**DATA SECTION**
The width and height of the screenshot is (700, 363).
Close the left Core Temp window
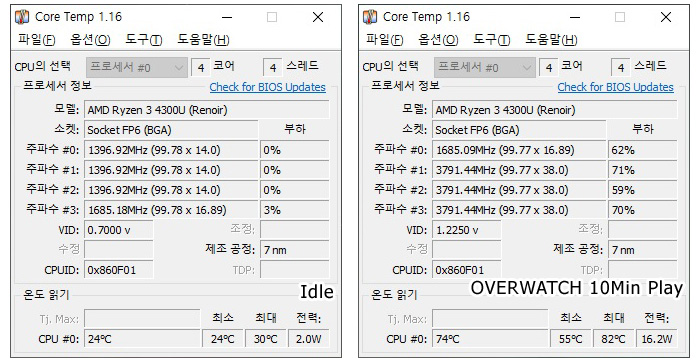click(x=318, y=17)
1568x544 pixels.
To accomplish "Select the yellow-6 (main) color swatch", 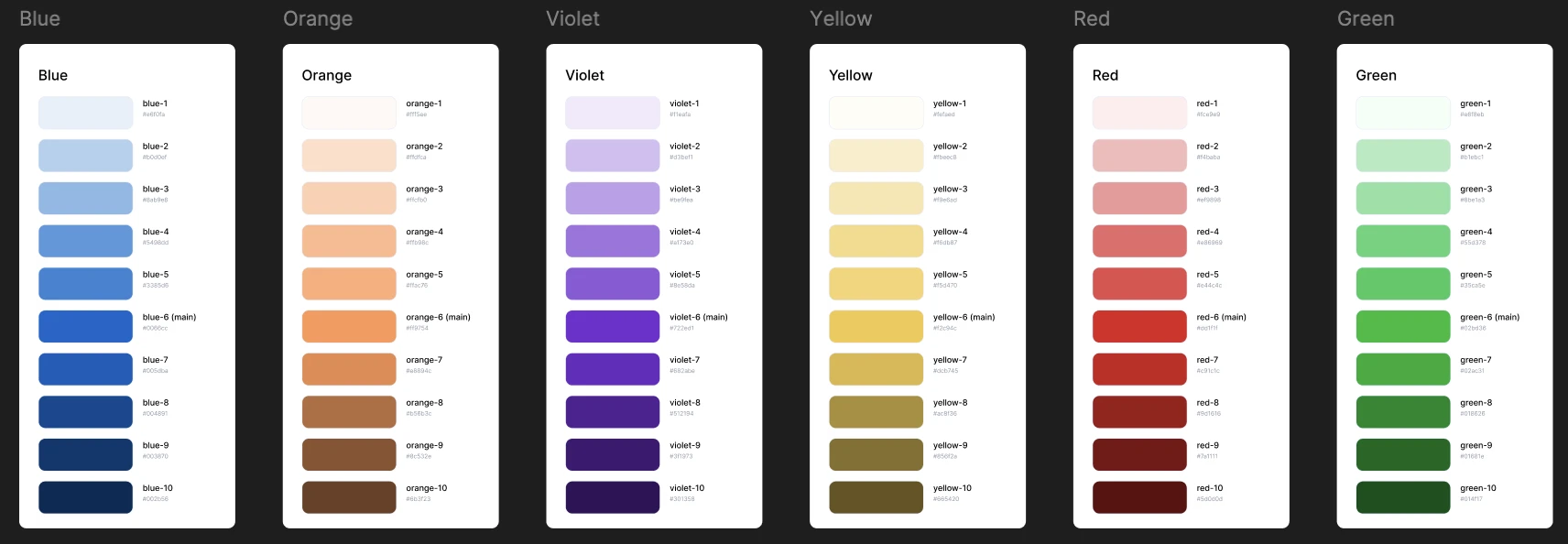I will (x=877, y=326).
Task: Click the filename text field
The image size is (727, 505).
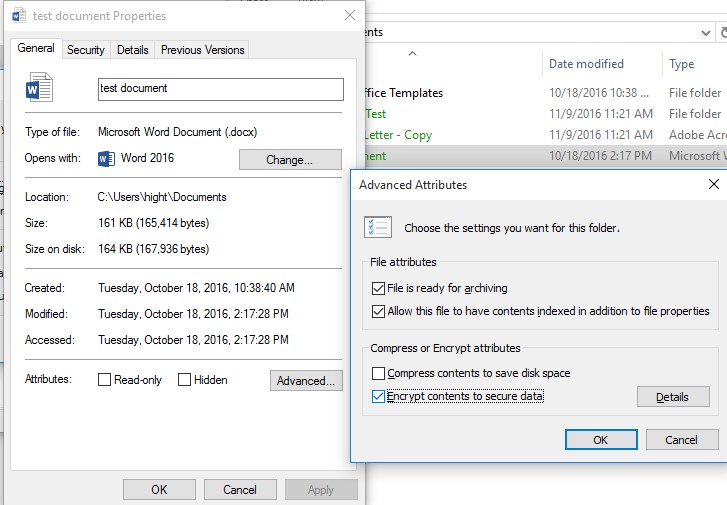Action: 221,88
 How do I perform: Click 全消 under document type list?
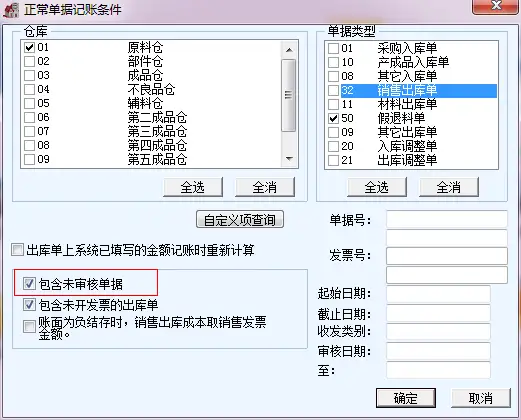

**DIRECTIONS FOR THIS TASK**
Transcribe only the lines from the one holding "The image size is (727, 505)." through the last line of the listing above, inclusive, and do not include the pictures.

**COMPLETED EXERCISE**
The image size is (727, 505).
Action: 221,88
 How do I perform: Click 全消 under document type list?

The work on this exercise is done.